[Recorded data]
# # #

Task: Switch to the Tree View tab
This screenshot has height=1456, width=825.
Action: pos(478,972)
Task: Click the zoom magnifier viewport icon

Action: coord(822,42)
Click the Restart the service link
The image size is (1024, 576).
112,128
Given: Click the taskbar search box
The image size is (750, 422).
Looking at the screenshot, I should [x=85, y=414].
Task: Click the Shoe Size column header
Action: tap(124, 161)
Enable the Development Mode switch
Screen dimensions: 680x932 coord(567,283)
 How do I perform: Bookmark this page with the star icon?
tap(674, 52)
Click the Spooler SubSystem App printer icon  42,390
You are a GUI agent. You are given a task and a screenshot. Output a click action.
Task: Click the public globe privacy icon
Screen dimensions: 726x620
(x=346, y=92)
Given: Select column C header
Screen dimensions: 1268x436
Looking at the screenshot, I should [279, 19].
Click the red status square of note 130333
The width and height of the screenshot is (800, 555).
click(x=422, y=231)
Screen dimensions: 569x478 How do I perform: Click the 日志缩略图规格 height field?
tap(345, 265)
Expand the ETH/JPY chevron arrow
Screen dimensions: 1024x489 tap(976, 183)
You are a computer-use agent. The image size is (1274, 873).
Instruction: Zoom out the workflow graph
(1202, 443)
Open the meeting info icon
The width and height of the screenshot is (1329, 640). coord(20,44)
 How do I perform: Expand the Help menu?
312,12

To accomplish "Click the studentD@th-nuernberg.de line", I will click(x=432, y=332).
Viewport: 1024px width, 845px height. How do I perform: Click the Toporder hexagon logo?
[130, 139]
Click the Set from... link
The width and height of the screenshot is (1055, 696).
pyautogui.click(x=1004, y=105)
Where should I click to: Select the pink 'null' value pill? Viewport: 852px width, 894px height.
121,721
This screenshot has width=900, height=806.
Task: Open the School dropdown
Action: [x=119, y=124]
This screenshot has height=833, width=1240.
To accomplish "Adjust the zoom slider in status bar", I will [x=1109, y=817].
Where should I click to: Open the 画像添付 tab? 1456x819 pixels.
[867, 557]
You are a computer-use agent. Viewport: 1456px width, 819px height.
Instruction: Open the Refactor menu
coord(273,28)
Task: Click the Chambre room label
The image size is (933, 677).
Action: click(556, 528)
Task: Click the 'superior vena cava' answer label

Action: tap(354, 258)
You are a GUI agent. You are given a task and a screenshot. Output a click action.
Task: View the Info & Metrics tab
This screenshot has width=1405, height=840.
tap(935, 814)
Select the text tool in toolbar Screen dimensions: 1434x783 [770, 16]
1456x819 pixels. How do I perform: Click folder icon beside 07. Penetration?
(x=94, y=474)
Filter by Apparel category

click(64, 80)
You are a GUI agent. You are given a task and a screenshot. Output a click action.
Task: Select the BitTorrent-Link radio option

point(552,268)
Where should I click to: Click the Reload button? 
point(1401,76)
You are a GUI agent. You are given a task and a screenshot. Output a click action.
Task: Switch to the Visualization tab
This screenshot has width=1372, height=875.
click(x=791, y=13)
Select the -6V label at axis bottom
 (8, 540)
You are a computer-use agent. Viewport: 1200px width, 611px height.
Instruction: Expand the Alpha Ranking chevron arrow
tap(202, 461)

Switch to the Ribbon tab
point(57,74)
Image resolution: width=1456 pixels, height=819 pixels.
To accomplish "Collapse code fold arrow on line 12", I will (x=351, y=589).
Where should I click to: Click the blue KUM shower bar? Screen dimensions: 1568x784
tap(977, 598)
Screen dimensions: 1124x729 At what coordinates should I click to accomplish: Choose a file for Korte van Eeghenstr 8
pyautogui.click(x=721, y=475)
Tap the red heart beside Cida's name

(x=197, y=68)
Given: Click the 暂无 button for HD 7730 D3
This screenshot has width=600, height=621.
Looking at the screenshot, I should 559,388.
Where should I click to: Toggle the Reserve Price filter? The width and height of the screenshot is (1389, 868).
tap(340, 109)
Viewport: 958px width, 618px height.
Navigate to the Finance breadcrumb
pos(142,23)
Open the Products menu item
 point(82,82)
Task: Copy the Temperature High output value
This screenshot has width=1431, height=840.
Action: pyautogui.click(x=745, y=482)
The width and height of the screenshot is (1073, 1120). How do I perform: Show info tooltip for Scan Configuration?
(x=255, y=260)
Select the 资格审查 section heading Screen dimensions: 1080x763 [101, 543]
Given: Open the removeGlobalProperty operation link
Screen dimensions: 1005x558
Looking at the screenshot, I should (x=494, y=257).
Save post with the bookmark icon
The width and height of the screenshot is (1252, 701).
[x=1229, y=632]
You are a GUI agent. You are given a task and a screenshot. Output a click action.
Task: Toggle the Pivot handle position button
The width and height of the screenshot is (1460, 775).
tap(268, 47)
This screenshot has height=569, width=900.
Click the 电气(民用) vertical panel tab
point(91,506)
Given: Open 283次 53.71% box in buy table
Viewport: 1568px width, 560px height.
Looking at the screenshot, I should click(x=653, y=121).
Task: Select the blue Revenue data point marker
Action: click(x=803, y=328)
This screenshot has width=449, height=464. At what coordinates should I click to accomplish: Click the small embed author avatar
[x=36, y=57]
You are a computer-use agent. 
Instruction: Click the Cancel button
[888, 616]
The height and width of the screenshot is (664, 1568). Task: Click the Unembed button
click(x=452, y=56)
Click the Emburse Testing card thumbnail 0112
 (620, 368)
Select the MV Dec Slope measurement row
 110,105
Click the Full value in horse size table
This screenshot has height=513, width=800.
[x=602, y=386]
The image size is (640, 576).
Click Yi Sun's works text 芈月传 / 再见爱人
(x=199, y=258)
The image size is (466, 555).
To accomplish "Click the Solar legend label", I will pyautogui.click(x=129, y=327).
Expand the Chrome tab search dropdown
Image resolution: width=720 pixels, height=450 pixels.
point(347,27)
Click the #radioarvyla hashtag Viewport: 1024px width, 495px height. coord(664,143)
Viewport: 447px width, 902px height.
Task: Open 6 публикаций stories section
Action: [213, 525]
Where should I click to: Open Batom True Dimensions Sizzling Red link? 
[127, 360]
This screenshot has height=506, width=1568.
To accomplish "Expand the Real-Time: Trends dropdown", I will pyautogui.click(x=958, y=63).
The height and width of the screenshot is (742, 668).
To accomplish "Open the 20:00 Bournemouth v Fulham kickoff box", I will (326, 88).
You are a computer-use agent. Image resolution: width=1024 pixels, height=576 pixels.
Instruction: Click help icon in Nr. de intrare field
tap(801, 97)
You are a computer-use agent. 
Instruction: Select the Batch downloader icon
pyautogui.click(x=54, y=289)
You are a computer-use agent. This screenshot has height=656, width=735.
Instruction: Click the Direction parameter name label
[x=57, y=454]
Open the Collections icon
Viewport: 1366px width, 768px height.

# # #

## Instructions to follow
Reproduce the material above line for line, without any changes.

## Exercise output
Task: Switch to the Tree View tab
This screenshot has height=1456, width=825.
Action: pos(478,972)
Task: Click the zoom magnifier viewport icon

Action: coord(822,42)
Click the Restart the service link
The image size is (1024, 576).
112,128
Given: Click the taskbar search box
The image size is (750, 422).
Looking at the screenshot, I should [x=85, y=414].
Task: Click the Shoe Size column header
Action: tap(124, 161)
Enable the Development Mode switch
Screen dimensions: 680x932 coord(567,283)
 How do I perform: Bookmark this page with the star icon?
tap(674, 52)
Click the Spooler SubSystem App printer icon  42,390
You are a GUI agent. You are given a task and a screenshot. Output a click action.
Task: Click the public globe privacy icon
Screen dimensions: 726x620
(x=346, y=92)
Given: Select column C header
Screen dimensions: 1268x436
Looking at the screenshot, I should [279, 19].
Click the red status square of note 130333
The width and height of the screenshot is (800, 555).
click(x=422, y=231)
Screen dimensions: 569x478 How do I perform: Click the 日志缩略图规格 height field?
tap(345, 265)
Expand the ETH/JPY chevron arrow
Screen dimensions: 1024x489 tap(976, 183)
You are a computer-use agent. The image size is (1274, 873).
Instruction: Zoom out the workflow graph
(1202, 443)
Open the meeting info icon
The width and height of the screenshot is (1329, 640). coord(20,44)
 How do I perform: Expand the Help menu?
312,12

To accomplish "Click the studentD@th-nuernberg.de line", I will click(x=432, y=332).
Viewport: 1024px width, 845px height. How do I perform: Click the Toporder hexagon logo?
[130, 139]
Click the Set from... link
The width and height of the screenshot is (1055, 696).
pyautogui.click(x=1004, y=105)
Where should I click to: Select the pink 'null' value pill? Viewport: 852px width, 894px height.
121,721
This screenshot has width=900, height=806.
Task: Open the School dropdown
Action: [x=119, y=124]
This screenshot has height=833, width=1240.
To accomplish "Adjust the zoom slider in status bar", I will [x=1109, y=817].
Where should I click to: Open the 画像添付 tab? 1456x819 pixels.
[867, 557]
You are a computer-use agent. Viewport: 1456px width, 819px height.
Instruction: Open the Refactor menu
coord(273,28)
Task: Click the Chambre room label
The image size is (933, 677).
Action: click(556, 528)
Task: Click the 'superior vena cava' answer label

Action: tap(354, 258)
You are a GUI agent. You are given a task and a screenshot. Output a click action.
Task: View the Info & Metrics tab
This screenshot has width=1405, height=840.
tap(935, 814)
Select the text tool in toolbar Screen dimensions: 1434x783 [770, 16]
1456x819 pixels. How do I perform: Click folder icon beside 07. Penetration?
(x=94, y=474)
Filter by Apparel category

click(64, 80)
You are a GUI agent. You are given a task and a screenshot. Output a click action.
Task: Select the BitTorrent-Link radio option

point(552,268)
Where should I click to: Click the Reload button? 
point(1401,76)
You are a GUI agent. You are given a task and a screenshot. Output a click action.
Task: Switch to the Visualization tab
This screenshot has width=1372, height=875.
click(x=791, y=13)
Select the -6V label at axis bottom
 (8, 540)
You are a computer-use agent. Viewport: 1200px width, 611px height.
Instruction: Expand the Alpha Ranking chevron arrow
tap(202, 461)

Switch to the Ribbon tab
point(57,74)
Image resolution: width=1456 pixels, height=819 pixels.
To accomplish "Collapse code fold arrow on line 12", I will (x=351, y=589).
Where should I click to: Click the blue KUM shower bar? Screen dimensions: 1568x784
tap(977, 598)
Screen dimensions: 1124x729 At what coordinates should I click to accomplish: Choose a file for Korte van Eeghenstr 8
pyautogui.click(x=721, y=475)
Tap the red heart beside Cida's name

(x=197, y=68)
Given: Click the 暂无 button for HD 7730 D3
This screenshot has width=600, height=621.
Looking at the screenshot, I should 559,388.
Where should I click to: Toggle the Reserve Price filter? The width and height of the screenshot is (1389, 868).
tap(340, 109)
Viewport: 958px width, 618px height.
Navigate to the Finance breadcrumb
pos(142,23)
Open the Products menu item
 point(82,82)
Task: Copy the Temperature High output value
This screenshot has width=1431, height=840.
Action: pyautogui.click(x=745, y=482)
The width and height of the screenshot is (1073, 1120). How do I perform: Show info tooltip for Scan Configuration?
(x=255, y=260)
Select the 资格审查 section heading Screen dimensions: 1080x763 [101, 543]
Given: Open the removeGlobalProperty operation link
Screen dimensions: 1005x558
Looking at the screenshot, I should (x=494, y=257).
Save post with the bookmark icon
The width and height of the screenshot is (1252, 701).
[x=1229, y=632]
You are a GUI agent. You are given a task and a screenshot. Output a click action.
Task: Toggle the Pivot handle position button
The width and height of the screenshot is (1460, 775).
tap(268, 47)
This screenshot has height=569, width=900.
Click the 电气(民用) vertical panel tab
point(91,506)
Given: Open 283次 53.71% box in buy table
Viewport: 1568px width, 560px height.
Looking at the screenshot, I should click(x=653, y=121).
Task: Select the blue Revenue data point marker
Action: click(x=803, y=328)
This screenshot has width=449, height=464. At what coordinates should I click to accomplish: Click the small embed author avatar
[x=36, y=57]
You are a computer-use agent. 
Instruction: Click the Cancel button
[888, 616]
The height and width of the screenshot is (664, 1568). Task: Click the Unembed button
click(x=452, y=56)
Click the Emburse Testing card thumbnail 0112
 (620, 368)
Select the MV Dec Slope measurement row
 110,105
Click the Full value in horse size table
This screenshot has height=513, width=800.
[x=602, y=386]
The image size is (640, 576).
Click Yi Sun's works text 芈月传 / 再见爱人
(x=199, y=258)
The image size is (466, 555).
To accomplish "Click the Solar legend label", I will pyautogui.click(x=129, y=327).
Expand the Chrome tab search dropdown
Image resolution: width=720 pixels, height=450 pixels.
point(347,27)
Click the #radioarvyla hashtag Viewport: 1024px width, 495px height. coord(664,143)
Viewport: 447px width, 902px height.
Task: Open 6 публикаций stories section
Action: [213, 525]
Where should I click to: Open Batom True Dimensions Sizzling Red link? 
[127, 360]
This screenshot has height=506, width=1568.
To accomplish "Expand the Real-Time: Trends dropdown", I will pyautogui.click(x=958, y=63).
The height and width of the screenshot is (742, 668).
To accomplish "Open the 20:00 Bournemouth v Fulham kickoff box", I will (326, 88).
You are a computer-use agent. Image resolution: width=1024 pixels, height=576 pixels.
Instruction: Click help icon in Nr. de intrare field
tap(801, 97)
You are a computer-use agent. 
Instruction: Select the Batch downloader icon
pyautogui.click(x=54, y=289)
You are a computer-use agent. This screenshot has height=656, width=735.
Instruction: Click the Direction parameter name label
[x=57, y=454]
Open the Collections icon
Viewport: 1366px width, 768px height.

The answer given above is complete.